TASK OBJECTIVE - Leave out the pictures and restate every entry word for word.

*** Opening of INPUT DATA ***

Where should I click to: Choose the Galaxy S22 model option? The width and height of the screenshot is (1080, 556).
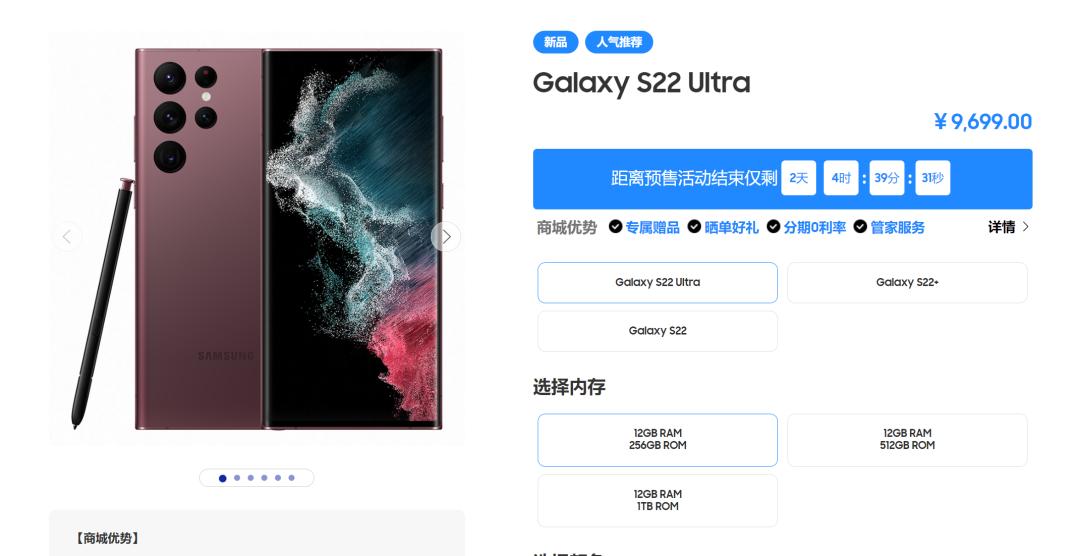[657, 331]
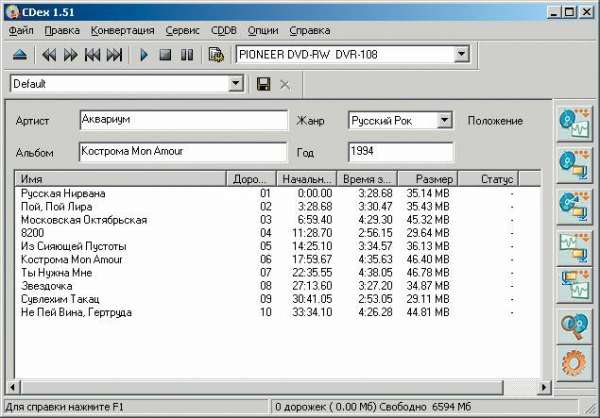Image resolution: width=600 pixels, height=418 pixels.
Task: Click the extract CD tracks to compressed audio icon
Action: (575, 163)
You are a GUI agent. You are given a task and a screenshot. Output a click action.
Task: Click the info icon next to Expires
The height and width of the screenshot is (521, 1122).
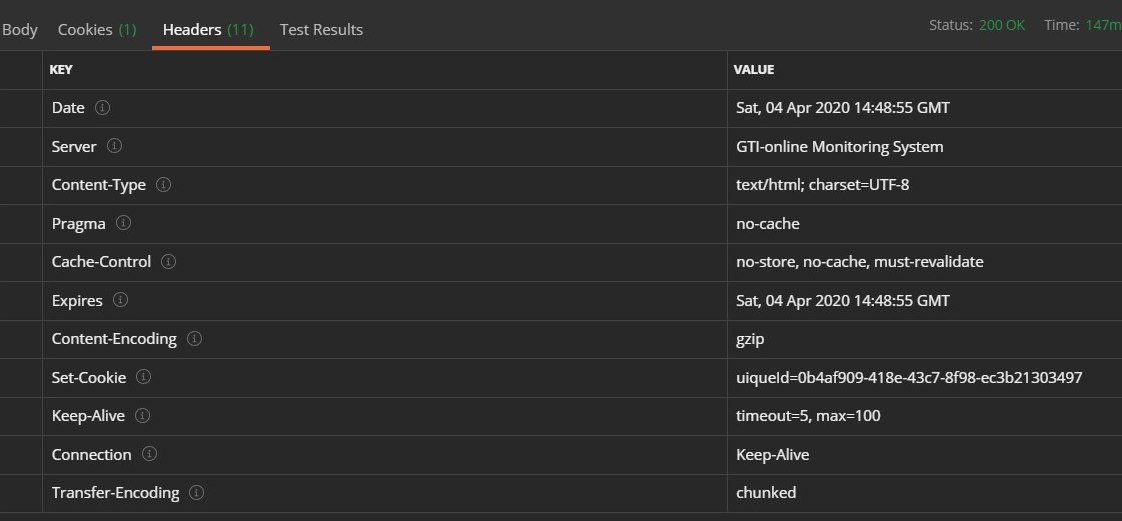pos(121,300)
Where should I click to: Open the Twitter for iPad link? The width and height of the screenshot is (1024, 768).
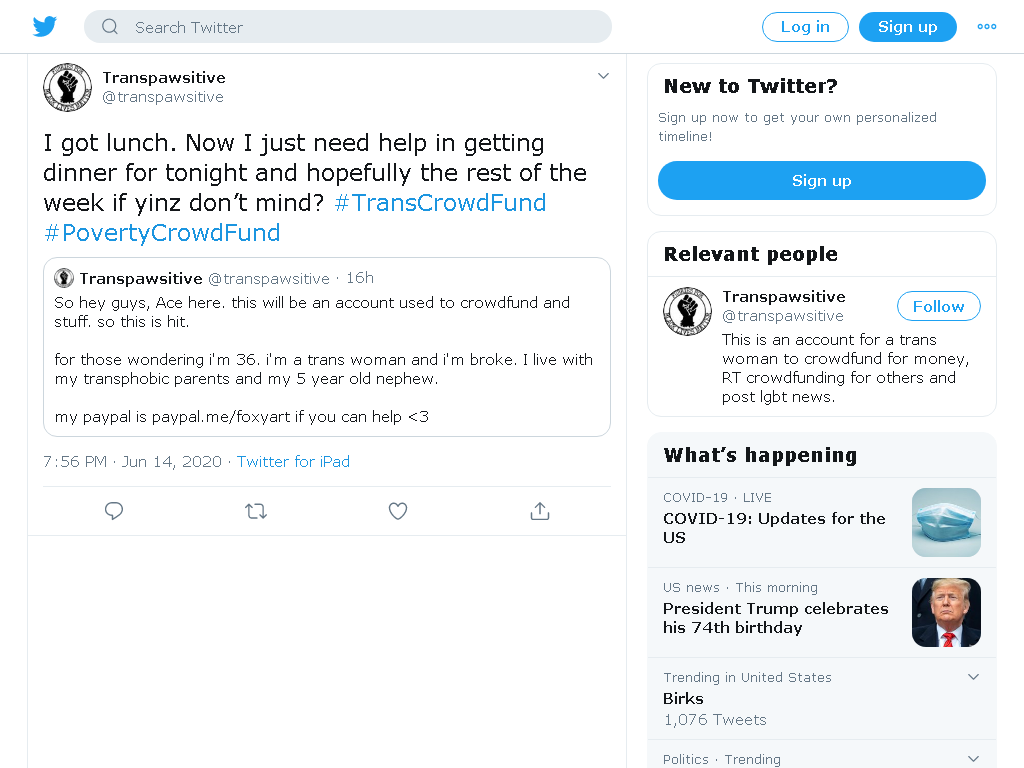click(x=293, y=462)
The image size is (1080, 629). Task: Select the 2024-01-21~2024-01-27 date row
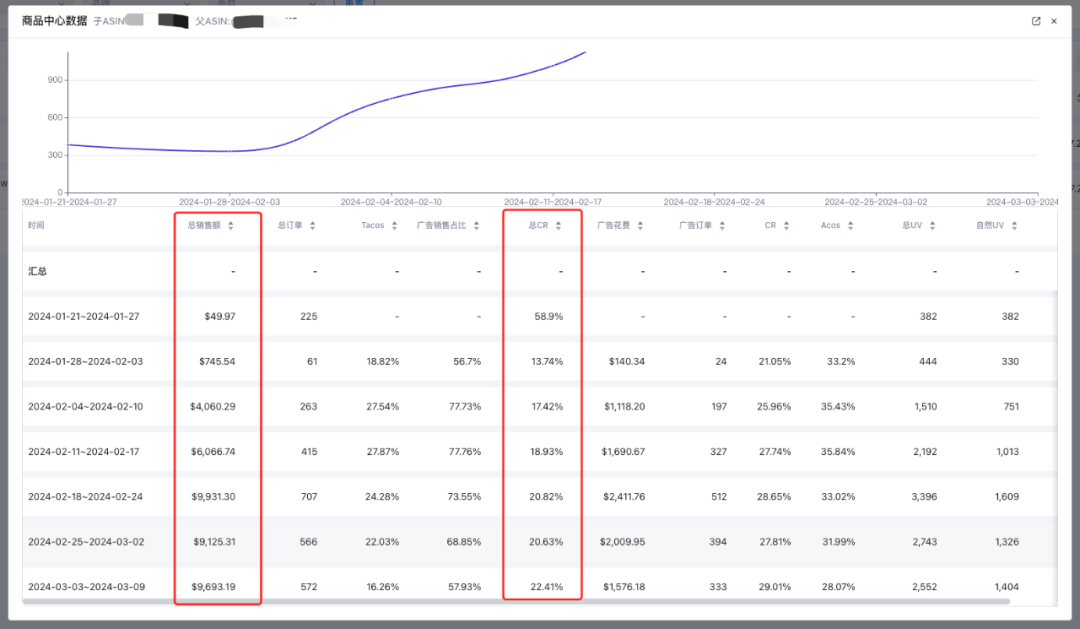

*** Close of INPUT DATA ***

WRITTEN REPLY -
Where should I click to: Choose the Galaxy S22 model option? The width and height of the screenshot is (1080, 556).
[657, 331]
Image resolution: width=600 pixels, height=418 pixels.
Task: Click the extract CD tracks to compressed audio icon
Action: (575, 163)
You are a GUI agent. You are given a task and a screenshot. Output a click action.
Task: Click the info icon next to Expires
The height and width of the screenshot is (521, 1122).
pos(121,300)
Where should I click to: Open the Twitter for iPad link? The width and height of the screenshot is (1024, 768).
click(x=293, y=462)
The image size is (1080, 629). Task: Select the 2024-01-21~2024-01-27 date row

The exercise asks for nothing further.